• **PROMPT**:
Copy the entries below, starting with the line that contains "Click the Variance column header" and continuing through the line that contains "point(603,302)", and replace "checkbox" with "check box", leaving everything else unchanged. Give only those lines.

• **INFORMATION PROVIDED**:
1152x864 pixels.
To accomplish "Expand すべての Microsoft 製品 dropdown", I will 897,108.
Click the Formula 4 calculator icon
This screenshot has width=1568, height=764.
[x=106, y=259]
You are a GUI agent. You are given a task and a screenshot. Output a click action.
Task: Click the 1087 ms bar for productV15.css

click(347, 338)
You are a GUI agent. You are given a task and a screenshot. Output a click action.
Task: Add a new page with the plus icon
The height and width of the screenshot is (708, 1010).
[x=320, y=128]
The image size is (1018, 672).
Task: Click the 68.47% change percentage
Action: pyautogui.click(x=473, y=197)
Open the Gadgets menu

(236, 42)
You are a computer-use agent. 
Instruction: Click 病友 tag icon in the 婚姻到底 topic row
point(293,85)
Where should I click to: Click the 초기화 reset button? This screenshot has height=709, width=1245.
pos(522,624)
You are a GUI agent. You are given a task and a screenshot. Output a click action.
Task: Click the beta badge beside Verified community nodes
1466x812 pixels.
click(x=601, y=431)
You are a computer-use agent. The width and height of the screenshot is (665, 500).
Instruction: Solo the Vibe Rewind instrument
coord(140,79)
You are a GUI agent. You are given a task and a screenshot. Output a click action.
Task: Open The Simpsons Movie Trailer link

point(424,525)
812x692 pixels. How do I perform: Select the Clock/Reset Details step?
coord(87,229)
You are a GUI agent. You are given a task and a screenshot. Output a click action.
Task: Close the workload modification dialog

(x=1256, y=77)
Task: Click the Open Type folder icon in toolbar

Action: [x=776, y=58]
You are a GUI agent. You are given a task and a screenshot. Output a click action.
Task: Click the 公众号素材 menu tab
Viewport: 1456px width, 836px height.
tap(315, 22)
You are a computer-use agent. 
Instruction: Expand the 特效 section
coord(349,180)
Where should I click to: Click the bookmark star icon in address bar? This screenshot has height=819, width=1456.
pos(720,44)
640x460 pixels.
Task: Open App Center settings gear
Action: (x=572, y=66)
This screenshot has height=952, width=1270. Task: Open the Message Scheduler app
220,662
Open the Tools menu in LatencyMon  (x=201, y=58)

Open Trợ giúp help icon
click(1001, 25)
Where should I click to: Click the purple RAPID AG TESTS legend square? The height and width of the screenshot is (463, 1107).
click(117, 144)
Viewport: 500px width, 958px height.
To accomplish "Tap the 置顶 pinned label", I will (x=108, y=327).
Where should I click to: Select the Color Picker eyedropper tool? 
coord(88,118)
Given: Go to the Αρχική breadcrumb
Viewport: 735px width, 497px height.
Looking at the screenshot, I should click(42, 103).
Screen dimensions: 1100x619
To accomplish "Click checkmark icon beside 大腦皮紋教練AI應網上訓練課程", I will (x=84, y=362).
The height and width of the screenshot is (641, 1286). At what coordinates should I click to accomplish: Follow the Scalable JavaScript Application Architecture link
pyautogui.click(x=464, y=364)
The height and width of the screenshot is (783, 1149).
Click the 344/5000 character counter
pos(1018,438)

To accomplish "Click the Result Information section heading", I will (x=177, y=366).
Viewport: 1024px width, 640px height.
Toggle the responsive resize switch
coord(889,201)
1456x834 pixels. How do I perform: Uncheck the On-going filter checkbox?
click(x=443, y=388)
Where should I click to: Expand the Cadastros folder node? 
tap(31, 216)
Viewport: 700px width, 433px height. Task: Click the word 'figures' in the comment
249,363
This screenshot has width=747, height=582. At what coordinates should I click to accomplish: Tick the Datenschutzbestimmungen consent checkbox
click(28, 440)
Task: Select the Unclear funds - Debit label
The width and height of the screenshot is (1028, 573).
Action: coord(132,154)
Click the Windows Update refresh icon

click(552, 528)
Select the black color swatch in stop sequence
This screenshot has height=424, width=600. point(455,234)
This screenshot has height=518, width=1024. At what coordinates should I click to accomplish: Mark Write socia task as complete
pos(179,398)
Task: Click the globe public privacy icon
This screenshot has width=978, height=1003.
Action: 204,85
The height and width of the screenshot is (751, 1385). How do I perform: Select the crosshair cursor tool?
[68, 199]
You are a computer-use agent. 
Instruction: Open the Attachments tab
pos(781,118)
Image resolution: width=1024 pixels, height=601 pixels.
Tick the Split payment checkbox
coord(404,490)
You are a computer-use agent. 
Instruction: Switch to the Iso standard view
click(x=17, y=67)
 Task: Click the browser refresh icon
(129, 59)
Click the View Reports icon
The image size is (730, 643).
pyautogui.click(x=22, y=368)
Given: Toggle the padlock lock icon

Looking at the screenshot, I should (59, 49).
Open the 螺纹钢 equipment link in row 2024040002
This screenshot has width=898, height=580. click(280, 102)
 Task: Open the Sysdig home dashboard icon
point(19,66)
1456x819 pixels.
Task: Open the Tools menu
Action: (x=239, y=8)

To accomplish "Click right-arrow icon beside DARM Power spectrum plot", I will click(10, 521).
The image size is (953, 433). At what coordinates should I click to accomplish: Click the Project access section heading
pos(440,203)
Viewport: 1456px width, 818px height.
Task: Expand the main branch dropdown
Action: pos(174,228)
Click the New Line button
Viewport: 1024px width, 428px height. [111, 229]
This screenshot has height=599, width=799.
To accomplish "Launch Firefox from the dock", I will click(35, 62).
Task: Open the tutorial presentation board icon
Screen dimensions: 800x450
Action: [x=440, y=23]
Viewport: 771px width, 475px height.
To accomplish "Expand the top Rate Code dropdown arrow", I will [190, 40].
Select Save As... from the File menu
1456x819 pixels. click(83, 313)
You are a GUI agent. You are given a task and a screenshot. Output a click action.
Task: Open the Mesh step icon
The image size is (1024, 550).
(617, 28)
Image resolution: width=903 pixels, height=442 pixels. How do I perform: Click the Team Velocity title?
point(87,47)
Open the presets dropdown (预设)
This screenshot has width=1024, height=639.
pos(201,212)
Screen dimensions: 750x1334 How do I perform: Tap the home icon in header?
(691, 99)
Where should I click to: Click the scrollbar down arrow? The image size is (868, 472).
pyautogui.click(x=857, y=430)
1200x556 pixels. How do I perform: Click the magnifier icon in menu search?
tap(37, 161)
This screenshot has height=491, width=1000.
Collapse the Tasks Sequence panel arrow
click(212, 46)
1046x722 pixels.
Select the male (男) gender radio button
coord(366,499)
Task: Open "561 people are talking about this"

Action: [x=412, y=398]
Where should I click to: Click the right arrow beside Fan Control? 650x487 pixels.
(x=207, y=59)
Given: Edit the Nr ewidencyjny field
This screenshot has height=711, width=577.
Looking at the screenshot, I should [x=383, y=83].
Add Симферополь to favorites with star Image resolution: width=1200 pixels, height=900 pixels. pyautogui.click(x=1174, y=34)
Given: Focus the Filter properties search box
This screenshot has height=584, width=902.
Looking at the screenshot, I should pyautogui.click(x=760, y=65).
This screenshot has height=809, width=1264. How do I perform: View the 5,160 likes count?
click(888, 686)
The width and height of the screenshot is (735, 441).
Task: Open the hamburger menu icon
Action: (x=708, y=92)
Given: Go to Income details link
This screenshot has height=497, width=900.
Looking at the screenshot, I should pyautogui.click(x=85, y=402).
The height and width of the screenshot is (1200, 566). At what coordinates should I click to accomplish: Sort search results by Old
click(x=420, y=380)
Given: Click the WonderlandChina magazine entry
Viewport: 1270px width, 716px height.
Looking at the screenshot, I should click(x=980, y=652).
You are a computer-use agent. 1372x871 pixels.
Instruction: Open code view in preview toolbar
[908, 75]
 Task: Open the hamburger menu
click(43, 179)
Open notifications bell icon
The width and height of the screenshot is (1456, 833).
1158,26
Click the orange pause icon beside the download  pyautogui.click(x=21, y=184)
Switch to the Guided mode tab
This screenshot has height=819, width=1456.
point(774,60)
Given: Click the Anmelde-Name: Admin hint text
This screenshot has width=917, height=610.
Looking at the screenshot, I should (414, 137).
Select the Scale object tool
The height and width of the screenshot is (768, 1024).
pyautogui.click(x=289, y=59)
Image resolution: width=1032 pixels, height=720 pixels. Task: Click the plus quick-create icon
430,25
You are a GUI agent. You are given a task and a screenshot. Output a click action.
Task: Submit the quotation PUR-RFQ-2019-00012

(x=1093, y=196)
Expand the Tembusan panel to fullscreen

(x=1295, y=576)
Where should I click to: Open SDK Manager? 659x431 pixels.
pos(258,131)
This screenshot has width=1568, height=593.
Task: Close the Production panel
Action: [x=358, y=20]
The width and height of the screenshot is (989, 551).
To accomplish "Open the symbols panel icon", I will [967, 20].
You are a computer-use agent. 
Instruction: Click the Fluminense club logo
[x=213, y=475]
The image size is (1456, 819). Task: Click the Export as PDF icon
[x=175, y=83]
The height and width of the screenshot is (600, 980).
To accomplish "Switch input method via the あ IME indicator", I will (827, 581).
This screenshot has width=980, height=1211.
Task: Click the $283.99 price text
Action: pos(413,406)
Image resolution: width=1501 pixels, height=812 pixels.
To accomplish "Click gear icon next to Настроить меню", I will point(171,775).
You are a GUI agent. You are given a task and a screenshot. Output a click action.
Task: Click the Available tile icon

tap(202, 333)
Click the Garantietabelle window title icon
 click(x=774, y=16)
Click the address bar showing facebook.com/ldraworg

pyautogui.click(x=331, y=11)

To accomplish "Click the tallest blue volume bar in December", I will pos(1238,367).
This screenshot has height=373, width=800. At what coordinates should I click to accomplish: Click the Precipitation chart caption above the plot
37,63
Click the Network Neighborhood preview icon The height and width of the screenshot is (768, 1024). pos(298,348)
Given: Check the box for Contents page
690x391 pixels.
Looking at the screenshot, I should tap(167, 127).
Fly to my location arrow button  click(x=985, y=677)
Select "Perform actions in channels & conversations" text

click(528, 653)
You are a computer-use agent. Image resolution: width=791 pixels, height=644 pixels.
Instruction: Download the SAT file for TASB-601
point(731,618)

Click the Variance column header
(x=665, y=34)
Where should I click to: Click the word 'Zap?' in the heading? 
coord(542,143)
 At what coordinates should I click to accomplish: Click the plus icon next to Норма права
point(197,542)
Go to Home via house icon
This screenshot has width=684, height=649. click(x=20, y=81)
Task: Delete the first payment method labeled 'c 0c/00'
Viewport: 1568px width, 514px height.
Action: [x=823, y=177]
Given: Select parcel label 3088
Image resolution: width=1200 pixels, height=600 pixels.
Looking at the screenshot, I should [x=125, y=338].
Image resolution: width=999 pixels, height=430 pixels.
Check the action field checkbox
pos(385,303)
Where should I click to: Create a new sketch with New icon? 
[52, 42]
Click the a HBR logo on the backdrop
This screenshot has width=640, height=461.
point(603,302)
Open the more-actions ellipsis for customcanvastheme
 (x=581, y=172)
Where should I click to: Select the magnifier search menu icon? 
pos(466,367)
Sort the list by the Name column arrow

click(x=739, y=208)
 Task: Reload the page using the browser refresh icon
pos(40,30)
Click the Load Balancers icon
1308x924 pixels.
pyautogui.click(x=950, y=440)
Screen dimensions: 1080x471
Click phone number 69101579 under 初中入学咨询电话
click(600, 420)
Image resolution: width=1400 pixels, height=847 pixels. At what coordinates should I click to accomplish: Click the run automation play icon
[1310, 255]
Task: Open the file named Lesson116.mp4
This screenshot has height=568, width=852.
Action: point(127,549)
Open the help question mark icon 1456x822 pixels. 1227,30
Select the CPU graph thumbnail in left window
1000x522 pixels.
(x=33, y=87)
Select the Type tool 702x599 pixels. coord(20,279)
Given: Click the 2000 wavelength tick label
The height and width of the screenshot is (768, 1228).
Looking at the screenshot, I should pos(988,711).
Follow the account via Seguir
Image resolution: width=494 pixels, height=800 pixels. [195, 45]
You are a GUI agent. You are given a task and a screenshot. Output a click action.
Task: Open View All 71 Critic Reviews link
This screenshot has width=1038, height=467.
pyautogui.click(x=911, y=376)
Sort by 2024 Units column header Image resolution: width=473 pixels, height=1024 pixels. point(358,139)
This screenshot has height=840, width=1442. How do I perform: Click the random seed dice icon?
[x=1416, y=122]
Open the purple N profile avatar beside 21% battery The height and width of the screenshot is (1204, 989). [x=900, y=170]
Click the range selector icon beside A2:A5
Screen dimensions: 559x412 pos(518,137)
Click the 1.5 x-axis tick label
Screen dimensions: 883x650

• **FULL SOLUTION**:
Click the Variance column header
(x=665, y=34)
Where should I click to: Click the word 'Zap?' in the heading? 
coord(542,143)
 At what coordinates should I click to accomplish: Click the plus icon next to Норма права
point(197,542)
Go to Home via house icon
This screenshot has width=684, height=649. click(x=20, y=81)
Task: Delete the first payment method labeled 'c 0c/00'
Viewport: 1568px width, 514px height.
Action: [x=823, y=177]
Given: Select parcel label 3088
Image resolution: width=1200 pixels, height=600 pixels.
Looking at the screenshot, I should [x=125, y=338].
Image resolution: width=999 pixels, height=430 pixels.
Check the action field check box
pos(385,303)
Where should I click to: Create a new sketch with New icon? 
[52, 42]
Click the a HBR logo on the backdrop
This screenshot has width=640, height=461.
point(603,302)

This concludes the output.